At the same time that Arafat’s exhumation and autopsy was scheduled, Turkish investigators discovered high levels of DDT, strychnine, and polonium in the body of Turkish President Turgut Ozal.
After Egyptian President Gamal Abdel Nasser’s sudden death from what was believed to be a heart attack in 1970, there were reports that he may have been poisoned. An aide to Nasser, who was close to Vice President Anwar Sadat, reportedly hid from forensic examiners nail clippings and hair samples taken from the body of Nasser for later testing. Upon becoming Egyptian president, Sadat reversed many of Nasser’s policies, including ejecting Soviet military advisers, opening relations with Israel, and steering Egypt into the Western camp.
In 1961, the CIA station in Leopoldville, Congo tried to poison nationalist Prime Minister Patrice Lumumba. Eventually, Lumumba was killed by a Belgian mercenary firing squad in the employment of the CIA. There were also many attempts by the CIA to poison Cuban President Fidel Castro. In 1976, the former leftist president of Brazil, Joao Goulart, died from a sudden heart attack in exile in Uruguay. A former Uruguayan intelligence agent later revealed that Goulart’s heart medication pills were altered in order to have a “contrary effect.” The Goulart family’s cook in Uruguay was later discovered to be a Brazilian intelligence agent with links to the CIA. Goulart was ousted in a 1964 CIA-led coup.

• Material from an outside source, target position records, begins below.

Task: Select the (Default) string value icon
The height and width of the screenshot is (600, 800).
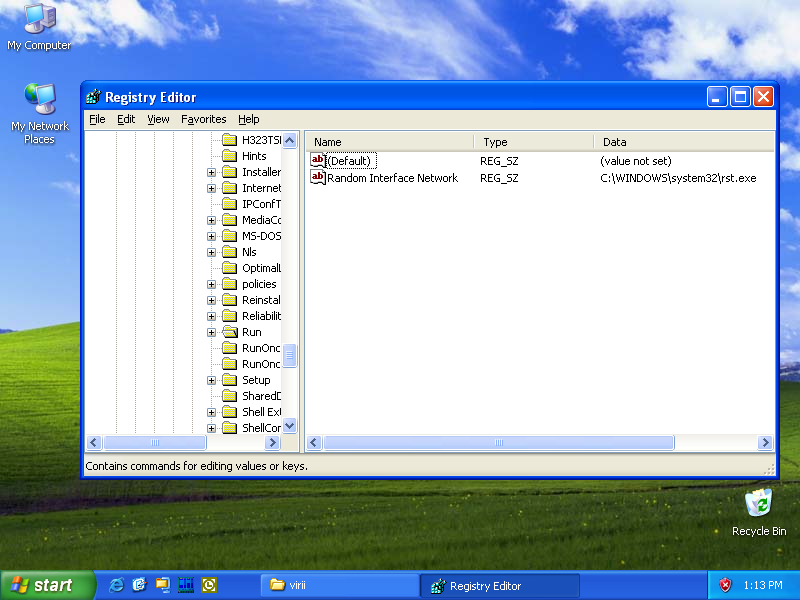Action: coord(318,161)
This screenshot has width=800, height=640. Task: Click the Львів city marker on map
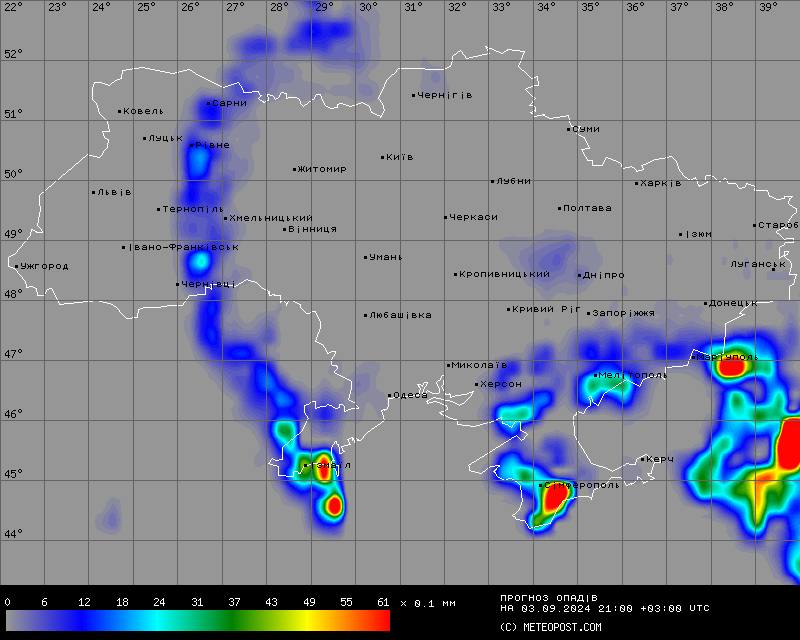pos(94,192)
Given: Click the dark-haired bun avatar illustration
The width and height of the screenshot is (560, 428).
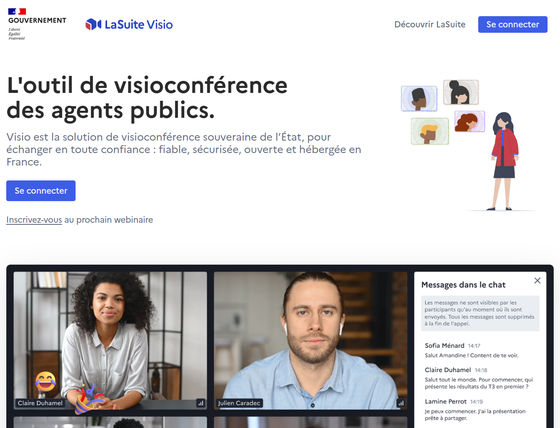Looking at the screenshot, I should pos(461,92).
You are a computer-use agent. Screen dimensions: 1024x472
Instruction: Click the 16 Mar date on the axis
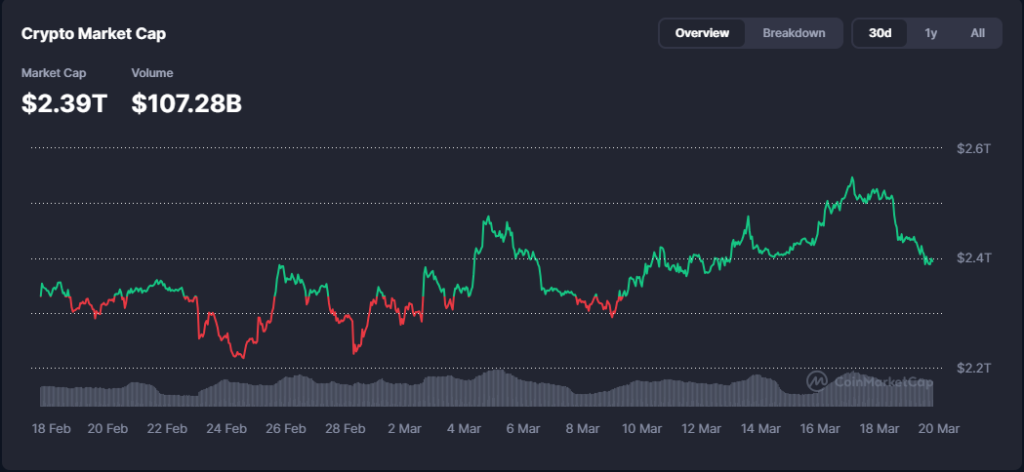(x=820, y=428)
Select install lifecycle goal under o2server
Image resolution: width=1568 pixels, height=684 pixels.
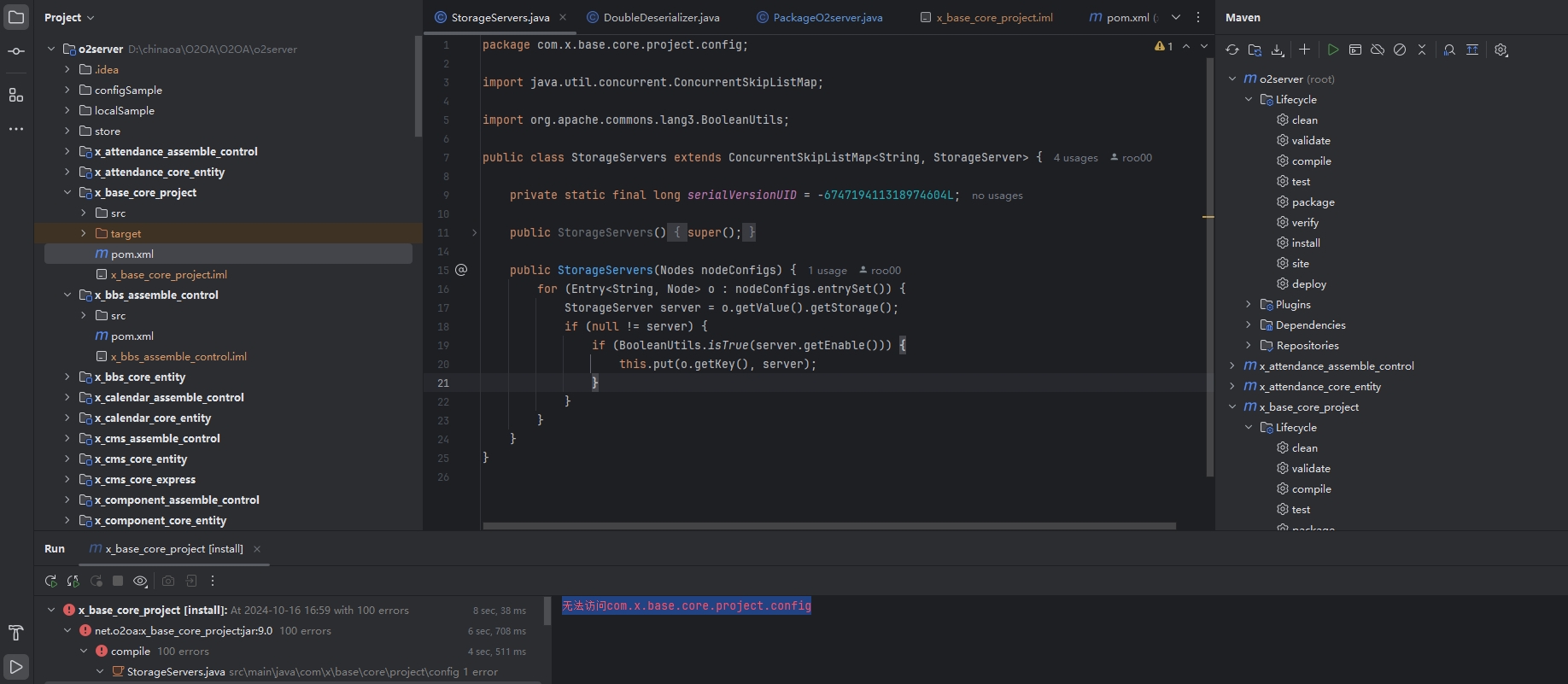click(x=1305, y=243)
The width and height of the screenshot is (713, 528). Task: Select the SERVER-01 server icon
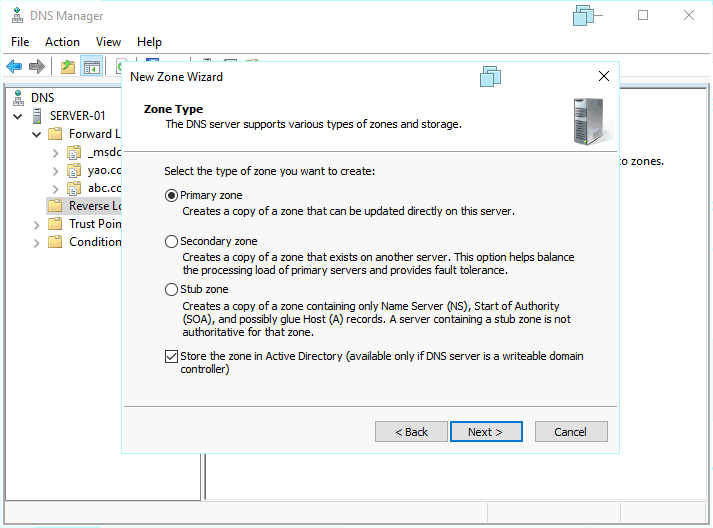(x=37, y=116)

After cases of cancer began to affect several Latin American progressive leaders, Venezuelan President Hugo Chavez, himself battling cancer, suggested the CIA had dusted off its old medical assassination program. The day following Argentine President Cristina Fernandez de Kirchner’s announcement that she was being treated for thyroid cancer, Chavez stated, “Would it be so strange that they’ve [the Americans] invented the technology to spread cancer and we won’t know about it for 50 years?” Cancer also plagued Paraguay’s President Fernando Lugo (later ousted in a CIA-backed coup), former Brazilian President Luiz Inácio Lula da Silva, and Brazilian incumbent President Dilma Rousseff.To Bolivian President Evo Morales and Ecuadorian leader Rafael Correa, Chavez had a dire warning, “Evo, take care of yourself. Correa, be careful. We just don’t know.” After the revelations about the deaths of Arafat and Ozal, Chavez has every right to be concerned.